新春に池袋、新文芸坐で「仁義なき戦い」シリーズを4作品みてきた。
すでに物故された名優が次々に出演する。菅野文太以外は金子信雄がシリーズを通して生き残る。
凄惨なシーン満載の一方でおかしみもあって館内から笑いが起きる。
面白かったのは、金子信雄演じる親分を松方弘樹演じる坂井が、親分とは神輿の上に載った存在であり、担ぎ手がいなければ神輿は歩くこともできないと喝破したシーン。いわゆるお神輿モデルである。
お神輿モデルは、ヒエラルキーのある組織の、かつての日本方組織のあり方を上手く表現していた。

この映画に全く関係ない、中井久夫さんが引用文献なしで、戦前日本にはお神輿モデルがあり、担ぎ手の勢いが余って大陸すなわち満州に侵略したという内容の文章を書かれた。
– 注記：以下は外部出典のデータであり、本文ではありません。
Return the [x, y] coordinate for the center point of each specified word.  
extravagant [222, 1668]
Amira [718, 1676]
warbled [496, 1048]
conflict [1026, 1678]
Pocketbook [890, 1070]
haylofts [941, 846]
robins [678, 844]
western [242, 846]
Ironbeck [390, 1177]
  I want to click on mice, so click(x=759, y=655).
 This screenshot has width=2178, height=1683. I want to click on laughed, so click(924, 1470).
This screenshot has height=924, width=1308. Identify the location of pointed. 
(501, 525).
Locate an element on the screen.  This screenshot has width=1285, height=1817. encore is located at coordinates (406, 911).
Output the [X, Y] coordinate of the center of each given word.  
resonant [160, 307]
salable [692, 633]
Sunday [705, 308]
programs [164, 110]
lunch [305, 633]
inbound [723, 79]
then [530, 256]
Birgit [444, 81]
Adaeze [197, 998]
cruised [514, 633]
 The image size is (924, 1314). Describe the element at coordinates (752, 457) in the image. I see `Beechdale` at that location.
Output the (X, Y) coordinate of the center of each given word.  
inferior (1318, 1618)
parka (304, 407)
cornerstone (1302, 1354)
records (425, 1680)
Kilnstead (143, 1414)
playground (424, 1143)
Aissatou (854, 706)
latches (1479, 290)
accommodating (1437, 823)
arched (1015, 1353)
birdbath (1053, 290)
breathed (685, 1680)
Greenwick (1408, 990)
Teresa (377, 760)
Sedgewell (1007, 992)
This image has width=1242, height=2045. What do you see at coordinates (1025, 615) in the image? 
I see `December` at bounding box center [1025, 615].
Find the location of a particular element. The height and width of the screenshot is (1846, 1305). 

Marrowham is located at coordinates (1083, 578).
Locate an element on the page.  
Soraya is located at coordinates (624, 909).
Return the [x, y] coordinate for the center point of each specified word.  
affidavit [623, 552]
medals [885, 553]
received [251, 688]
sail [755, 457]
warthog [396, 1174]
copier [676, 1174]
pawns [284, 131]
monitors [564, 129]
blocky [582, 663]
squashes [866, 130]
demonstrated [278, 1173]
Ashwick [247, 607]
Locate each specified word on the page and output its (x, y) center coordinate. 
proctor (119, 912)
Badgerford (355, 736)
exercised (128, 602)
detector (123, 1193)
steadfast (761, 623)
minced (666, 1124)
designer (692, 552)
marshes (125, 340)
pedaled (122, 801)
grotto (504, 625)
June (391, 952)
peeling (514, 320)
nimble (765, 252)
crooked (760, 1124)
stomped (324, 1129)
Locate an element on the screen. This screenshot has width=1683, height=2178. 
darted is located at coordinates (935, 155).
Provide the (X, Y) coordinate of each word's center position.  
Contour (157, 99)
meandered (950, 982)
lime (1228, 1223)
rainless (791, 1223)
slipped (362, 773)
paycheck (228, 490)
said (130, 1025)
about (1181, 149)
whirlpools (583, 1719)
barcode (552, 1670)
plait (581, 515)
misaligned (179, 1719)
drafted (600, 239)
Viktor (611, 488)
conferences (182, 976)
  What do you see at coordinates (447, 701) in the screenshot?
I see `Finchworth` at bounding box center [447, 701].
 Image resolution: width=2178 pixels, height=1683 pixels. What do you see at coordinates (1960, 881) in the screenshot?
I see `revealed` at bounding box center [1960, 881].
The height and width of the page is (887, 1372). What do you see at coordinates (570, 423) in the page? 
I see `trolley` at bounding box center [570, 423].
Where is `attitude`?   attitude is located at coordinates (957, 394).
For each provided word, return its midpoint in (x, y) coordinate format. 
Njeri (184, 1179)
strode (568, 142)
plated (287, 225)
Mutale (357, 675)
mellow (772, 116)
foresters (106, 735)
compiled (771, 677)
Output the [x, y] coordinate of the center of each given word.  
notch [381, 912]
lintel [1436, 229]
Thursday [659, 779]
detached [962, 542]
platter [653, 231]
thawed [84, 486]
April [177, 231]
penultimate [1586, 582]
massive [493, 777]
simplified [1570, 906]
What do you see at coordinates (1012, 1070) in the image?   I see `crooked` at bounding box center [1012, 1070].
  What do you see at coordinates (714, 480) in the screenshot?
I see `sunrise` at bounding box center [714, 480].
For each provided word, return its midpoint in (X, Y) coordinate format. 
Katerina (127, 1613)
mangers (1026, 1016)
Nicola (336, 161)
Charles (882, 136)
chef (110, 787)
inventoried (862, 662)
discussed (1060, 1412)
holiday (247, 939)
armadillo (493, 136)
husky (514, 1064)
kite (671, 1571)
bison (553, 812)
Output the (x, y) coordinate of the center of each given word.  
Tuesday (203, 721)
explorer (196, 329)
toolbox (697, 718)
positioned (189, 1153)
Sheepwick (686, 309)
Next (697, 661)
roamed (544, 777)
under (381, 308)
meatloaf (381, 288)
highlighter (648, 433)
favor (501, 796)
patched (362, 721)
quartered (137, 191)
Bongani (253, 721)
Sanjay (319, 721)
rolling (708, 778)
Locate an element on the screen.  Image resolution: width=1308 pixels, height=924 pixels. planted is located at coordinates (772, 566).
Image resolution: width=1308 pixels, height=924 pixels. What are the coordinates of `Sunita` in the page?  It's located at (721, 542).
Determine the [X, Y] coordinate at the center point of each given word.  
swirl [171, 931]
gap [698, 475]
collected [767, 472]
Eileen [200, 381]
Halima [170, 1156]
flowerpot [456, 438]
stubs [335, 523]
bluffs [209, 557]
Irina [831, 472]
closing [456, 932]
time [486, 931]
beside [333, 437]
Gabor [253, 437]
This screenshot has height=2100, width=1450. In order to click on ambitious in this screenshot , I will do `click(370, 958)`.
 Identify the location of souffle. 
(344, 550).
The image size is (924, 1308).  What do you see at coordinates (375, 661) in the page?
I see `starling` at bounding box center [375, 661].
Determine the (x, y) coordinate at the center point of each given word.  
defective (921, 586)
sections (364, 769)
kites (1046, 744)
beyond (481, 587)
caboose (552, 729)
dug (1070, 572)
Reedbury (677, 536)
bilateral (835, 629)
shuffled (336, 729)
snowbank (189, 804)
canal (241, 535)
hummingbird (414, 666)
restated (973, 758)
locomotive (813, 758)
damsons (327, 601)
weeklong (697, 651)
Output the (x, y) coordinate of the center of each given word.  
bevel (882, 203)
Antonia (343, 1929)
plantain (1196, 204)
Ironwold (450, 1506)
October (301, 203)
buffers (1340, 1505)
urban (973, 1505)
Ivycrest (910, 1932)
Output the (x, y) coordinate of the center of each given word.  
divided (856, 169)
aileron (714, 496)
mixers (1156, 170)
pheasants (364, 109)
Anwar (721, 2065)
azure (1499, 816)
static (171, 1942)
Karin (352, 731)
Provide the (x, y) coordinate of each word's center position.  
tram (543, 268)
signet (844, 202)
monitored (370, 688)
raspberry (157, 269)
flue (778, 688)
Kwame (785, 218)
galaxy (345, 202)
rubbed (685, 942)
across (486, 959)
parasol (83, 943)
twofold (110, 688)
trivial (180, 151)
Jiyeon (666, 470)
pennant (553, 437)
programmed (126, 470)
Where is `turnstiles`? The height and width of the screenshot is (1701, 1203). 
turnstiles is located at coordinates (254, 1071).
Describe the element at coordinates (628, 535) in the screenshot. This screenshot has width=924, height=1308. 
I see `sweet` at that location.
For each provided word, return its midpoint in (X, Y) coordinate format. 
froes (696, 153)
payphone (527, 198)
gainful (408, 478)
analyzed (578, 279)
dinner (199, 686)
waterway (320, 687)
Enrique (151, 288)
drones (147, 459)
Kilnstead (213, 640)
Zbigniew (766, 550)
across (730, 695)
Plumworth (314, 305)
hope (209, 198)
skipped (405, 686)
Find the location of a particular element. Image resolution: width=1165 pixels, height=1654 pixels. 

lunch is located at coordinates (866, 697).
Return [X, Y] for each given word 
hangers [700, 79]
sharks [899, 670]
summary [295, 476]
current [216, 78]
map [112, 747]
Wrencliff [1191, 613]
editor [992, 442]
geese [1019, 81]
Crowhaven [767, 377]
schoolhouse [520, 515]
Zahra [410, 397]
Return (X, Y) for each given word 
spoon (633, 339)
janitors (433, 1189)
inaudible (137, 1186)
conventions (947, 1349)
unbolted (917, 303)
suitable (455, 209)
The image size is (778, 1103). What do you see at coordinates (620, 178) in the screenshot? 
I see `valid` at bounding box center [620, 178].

そのお神輿とは旧陸軍であろう。

お神輿モデルは祝祭的で、そちら関係の映画にぴったりだが、ひょっとして、戦争にも祝祭のような側面があるのかもしれない。
中井久夫さんがどんな映画が好みかは存じあげないが、深作欣二は多分違うと思っていた。
話しを戻すと、映画はもはや成立し得ない戦後の混乱を背景とした実録を描き、まるで昭和の残した何がしかが、暗黙のうちに、汗まみれで立っているようにみえた。